Para Gomes Cravinho, o facto de haver uma nova administração norte-americana favorecerá “também um quadro” de “mais tranquilidade entre aliados” para “pensar no destino coletivo enquanto organização de defesa comum”.

Na reunião, disse, “vai haver uma primeira abordagem às propostas da ‘NATO2030’ e criar-se-ão um conjunto de propostas para a cimeira da NATO que julgamos terá lugar em junho deste ano”, previu, referindo-se ao futuro documento da Aliança Atlântica, promovido pelo seu secretário-geral, o norueguês Jens Stoltenberg, com o intuito de tornar a NATO “mais forte militarmente, mas também politicamente e com uma abordagem mais global”.

O Alto Representante da União Europeia para a Política Externa e de Segurança, o catalão Josep Borrell, e os ministros da Defesa da Finlândia e da Suécia também vão participar no encontro.

“Escrevi uma carta de felicitações e sei que — porque há contactos a nível inferior, da nossa Embaixada com o Pentágono — haverá uma resposta que virá em breve. Amanhã [quarta-feira] será a primeira oportunidade de dialogar com o secretário da Defesa dos Estados Unidos [Lloyd J. Austin III]”, concluiu Gomes Cravinho sobre contactos entre Portugal e o novo presidente dos EUA.

Sobre o futuro da organização, Gomes Cravinho disse ver com satisfação o crescimento, entre os países da União Europeia, da ideia de que a NATO e a União Europeia, na Defesa, podem ser complementares e que foi “ultrapassada muito significativamente” a “desconfiança”.
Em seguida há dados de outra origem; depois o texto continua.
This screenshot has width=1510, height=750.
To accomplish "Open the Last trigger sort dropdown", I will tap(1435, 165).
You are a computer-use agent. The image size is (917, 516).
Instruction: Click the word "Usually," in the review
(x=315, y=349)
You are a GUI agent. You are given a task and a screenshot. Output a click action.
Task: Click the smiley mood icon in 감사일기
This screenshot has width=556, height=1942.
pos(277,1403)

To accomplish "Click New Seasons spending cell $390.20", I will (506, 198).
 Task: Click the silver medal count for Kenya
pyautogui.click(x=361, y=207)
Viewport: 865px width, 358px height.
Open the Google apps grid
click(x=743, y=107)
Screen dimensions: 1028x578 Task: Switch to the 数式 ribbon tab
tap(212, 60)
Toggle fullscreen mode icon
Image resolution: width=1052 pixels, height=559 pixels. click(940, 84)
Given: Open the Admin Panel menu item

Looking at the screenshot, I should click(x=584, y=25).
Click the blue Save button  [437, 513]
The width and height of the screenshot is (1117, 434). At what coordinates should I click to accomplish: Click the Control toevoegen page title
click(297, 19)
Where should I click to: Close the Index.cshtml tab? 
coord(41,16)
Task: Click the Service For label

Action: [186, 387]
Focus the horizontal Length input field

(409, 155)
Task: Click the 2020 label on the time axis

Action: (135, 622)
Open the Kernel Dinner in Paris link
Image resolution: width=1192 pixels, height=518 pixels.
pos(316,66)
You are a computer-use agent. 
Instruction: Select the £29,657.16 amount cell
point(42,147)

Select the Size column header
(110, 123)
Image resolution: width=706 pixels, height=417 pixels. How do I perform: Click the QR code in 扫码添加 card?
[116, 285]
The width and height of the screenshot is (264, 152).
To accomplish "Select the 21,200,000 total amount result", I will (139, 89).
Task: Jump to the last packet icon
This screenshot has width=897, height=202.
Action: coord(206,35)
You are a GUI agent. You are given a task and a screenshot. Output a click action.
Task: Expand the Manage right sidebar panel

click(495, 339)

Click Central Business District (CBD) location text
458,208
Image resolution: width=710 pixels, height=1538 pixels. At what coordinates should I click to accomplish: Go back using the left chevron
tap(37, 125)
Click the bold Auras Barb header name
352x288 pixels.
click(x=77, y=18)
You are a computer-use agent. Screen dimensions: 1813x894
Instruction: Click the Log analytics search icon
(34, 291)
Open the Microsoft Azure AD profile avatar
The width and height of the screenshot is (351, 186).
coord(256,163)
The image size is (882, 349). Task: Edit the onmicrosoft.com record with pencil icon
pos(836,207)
“Aquilo que são as características de cada organização tornaram-se muito mais evidentes, em parte com a pandemia [de covid-19], em parte com as ameaças híbridas”, considerou.

Na lógica da defesa militar “não há melhor que a NATO” mas, no que respeita às ameaças híbridas e a desafios “que tem uma natureza societal” encontra-se melhor resposta por via da União Europeia, defendeu, dando como exemplo um “ataque biológico”.